> PROBLEM DETAILS
Give the number of lines in the material below that include "Bali", and write nothing else.

> DATA LISTING
*****

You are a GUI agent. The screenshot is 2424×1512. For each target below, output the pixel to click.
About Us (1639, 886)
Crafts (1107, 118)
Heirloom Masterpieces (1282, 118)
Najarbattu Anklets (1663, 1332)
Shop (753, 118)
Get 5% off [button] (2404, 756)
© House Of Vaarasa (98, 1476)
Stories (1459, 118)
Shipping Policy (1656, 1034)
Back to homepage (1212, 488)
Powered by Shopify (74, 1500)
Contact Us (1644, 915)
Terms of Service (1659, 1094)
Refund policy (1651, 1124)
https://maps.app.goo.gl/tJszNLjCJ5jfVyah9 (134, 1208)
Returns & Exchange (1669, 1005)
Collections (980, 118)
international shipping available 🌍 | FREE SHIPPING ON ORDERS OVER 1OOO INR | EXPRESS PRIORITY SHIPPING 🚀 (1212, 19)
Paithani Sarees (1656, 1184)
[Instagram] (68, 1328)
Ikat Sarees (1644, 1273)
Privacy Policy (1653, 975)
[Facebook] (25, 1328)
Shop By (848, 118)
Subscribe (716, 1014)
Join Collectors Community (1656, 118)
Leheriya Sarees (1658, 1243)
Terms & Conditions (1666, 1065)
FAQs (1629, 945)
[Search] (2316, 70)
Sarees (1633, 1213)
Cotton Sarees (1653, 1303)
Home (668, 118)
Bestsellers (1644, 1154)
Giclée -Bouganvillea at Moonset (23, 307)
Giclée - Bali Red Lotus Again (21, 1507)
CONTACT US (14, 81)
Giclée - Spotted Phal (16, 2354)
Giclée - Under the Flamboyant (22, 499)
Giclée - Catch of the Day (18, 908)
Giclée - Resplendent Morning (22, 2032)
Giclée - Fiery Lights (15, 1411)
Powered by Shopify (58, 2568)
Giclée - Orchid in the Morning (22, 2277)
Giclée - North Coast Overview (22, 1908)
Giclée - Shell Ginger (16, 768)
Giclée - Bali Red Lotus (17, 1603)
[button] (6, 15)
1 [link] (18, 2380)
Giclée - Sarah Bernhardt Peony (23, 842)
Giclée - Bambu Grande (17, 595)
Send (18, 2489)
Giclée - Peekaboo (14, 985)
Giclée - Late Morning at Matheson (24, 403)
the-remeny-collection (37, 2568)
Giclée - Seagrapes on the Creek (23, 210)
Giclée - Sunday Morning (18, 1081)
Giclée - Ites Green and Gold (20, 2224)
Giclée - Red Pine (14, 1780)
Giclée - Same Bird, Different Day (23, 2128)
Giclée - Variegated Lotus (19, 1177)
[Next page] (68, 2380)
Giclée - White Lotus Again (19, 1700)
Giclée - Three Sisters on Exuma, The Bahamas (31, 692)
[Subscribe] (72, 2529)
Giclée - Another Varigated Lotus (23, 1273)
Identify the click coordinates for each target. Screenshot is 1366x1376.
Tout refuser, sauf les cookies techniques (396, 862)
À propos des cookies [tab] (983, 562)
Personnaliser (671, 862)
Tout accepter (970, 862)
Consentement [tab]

*****

> RESPONSE
2